2. Le requérant se plaint également d’avoir été contraint à subir le prélèvement d’un échantillon buccal aux fins de collecte d’ADN. Cette mesure aurait constitué une atteinte à son intégrité physique et ne pouvait être mis en œuvre sans son consentement. De plus, il aurait alors été menacé de violence. La mesure a été mise en œuvre après quatre années de détention et ne pouvait donc plus être justifiée par le besoin de vérifier l’identité du requérant. Il se plaint également en substance du stockage de l’échantillon ADN dans une base de données nationale.
EN DROIT
1. Le requérant se plaint, en premier lieu, des mauvaises conditions de détention à la prison de Rýnovice. Il invoque à cet égard l’article 3 de la Convention qui dispose :
« Nul ne peut être soumis à la torture ni à des peines ou traitements inhumains ou dégradants. »
En l’état actuel du dossier, la Cour ne s’estime pas en mesure de se prononcer sur la recevabilité de ce grief et juge nécessaire de communiquer cette partie de la requête au gouvernement défendeur conformément à l’article 54 § 2 b) de son règlement.
2. Le requérant se plaint en outre du fait d’avoir été contraint à subir le prélèvement d’un échantillon buccal aux fins de collecte d’ADN et, en substance, du stockage de l’échantillon ADN prélevé dans une base de données nationale.
La Cour estime que le prélèvement d’un échantillon buccal et le stockage de l’échantillon ADN ainsi obtenu constituent deux ingérences distinctes susceptibles de porter atteinte aux droits du requérant garantis par la Convention.
i. Selon le requérant le prélèvement d’un échantillon buccal aux fins de collecte d’ADN a été accompagné de menaces de violence. Cet acte ayant eu lieu plus de six mois avant la saisine de la Cour, le grief est tardif et doit être rejeté en application de l’article 35 §§ 1 et 4 de la Convention.

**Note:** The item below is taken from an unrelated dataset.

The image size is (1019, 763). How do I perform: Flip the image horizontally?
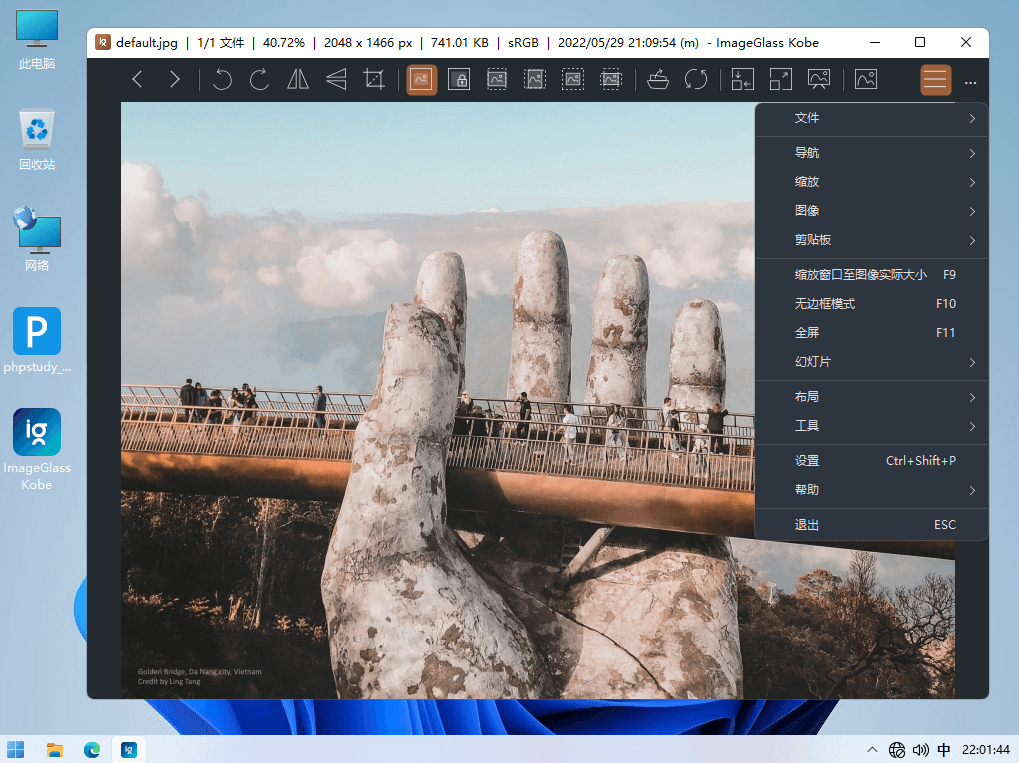(x=298, y=80)
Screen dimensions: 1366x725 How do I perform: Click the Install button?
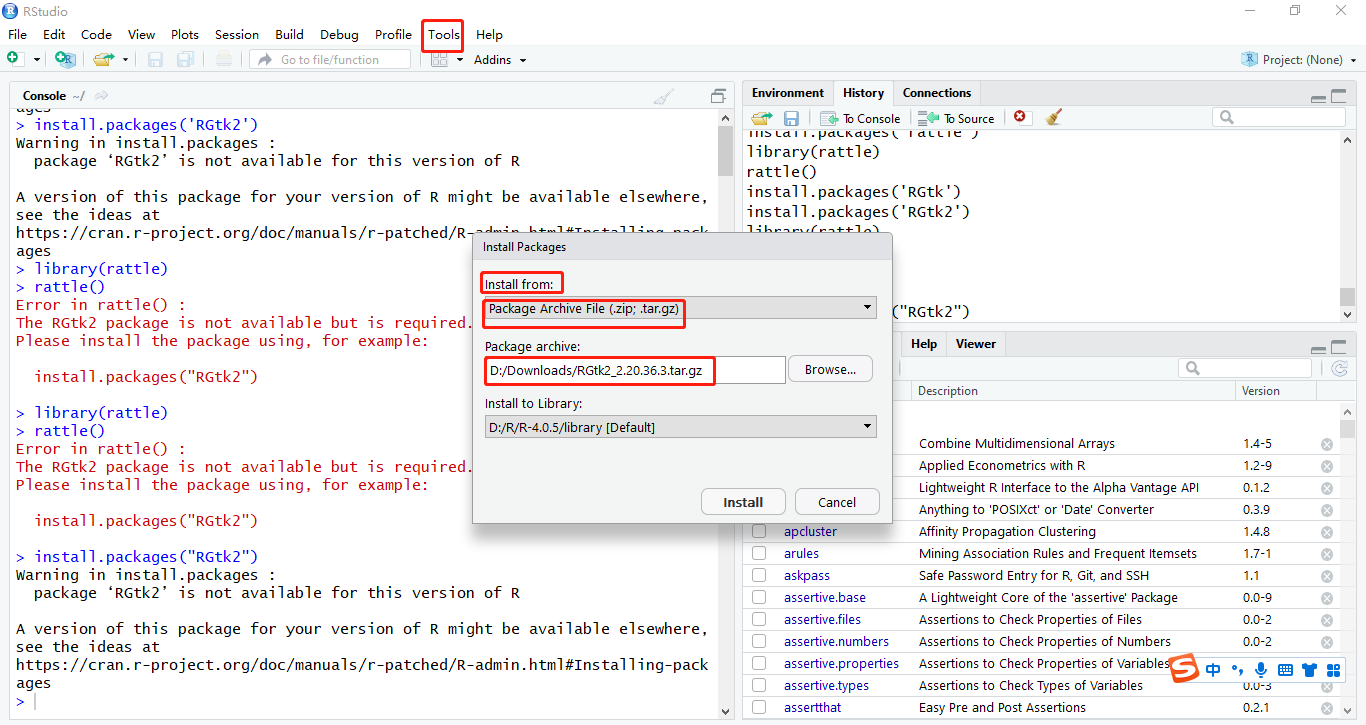(743, 501)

ii. En ce qui concerne le stockage de l’échantillon d’ADN du requérant, ce grief constitue également une ingérence avec le droit garanti par l’article 8 de la Convention (voir S. et Marper c. Royaume-Uni [GC], no 30562/04 et 30566/04, §§ 70-77, CEDH 2008). Cependant, à supposer même que le requérant ne disposait d’aucune action en justice contre la décision du 31 décembre 2008, il ne s’est pas plaint du refus de détruire les échantillons obtenus devant la Cour constitutionnelle. Or, la Cour rappelle qu’il est en principe nécessaire de saisir la juridiction constitutionnelle avant de s’adresser à la Cour (voir, par exemple, Heglas c. République tchèque, no 5935/02, § 46, 1er mars 2007, Kröhnert c. République tchèque (déc.), no 60224/00, 9 octobre 2001, Manoussos c. République tchèque et Allemagne (déc.), 46468/99, 9 juillet 2002). Au demeurant, le requérant n’indique pas en quoi cette voie de recours ne serait pas effective en l’espèce. Ces difficultés financières prises ensemble avec l’exigence de représentation obligatoire par un avocat ne sauraient constituer en soi une justification valable et suffisante (voir mutatis mutandis Kröhnert c. République tchèque et Manoussos c. République tchèque et Allemagne précitées).
Il s’ensuit que ce grief doit être déclaré irrecevable au sens de l’article 35 §§ 1 et 4 de la Convention.
Par ces motifs, la Cour, à l’unanimité,
Ajourne l’examen du grief du requérant tiré d’une violation de l’article 3 de la Convention du fait des conditions de sa détention ;
Déclare la requête irrecevable pour le surplus.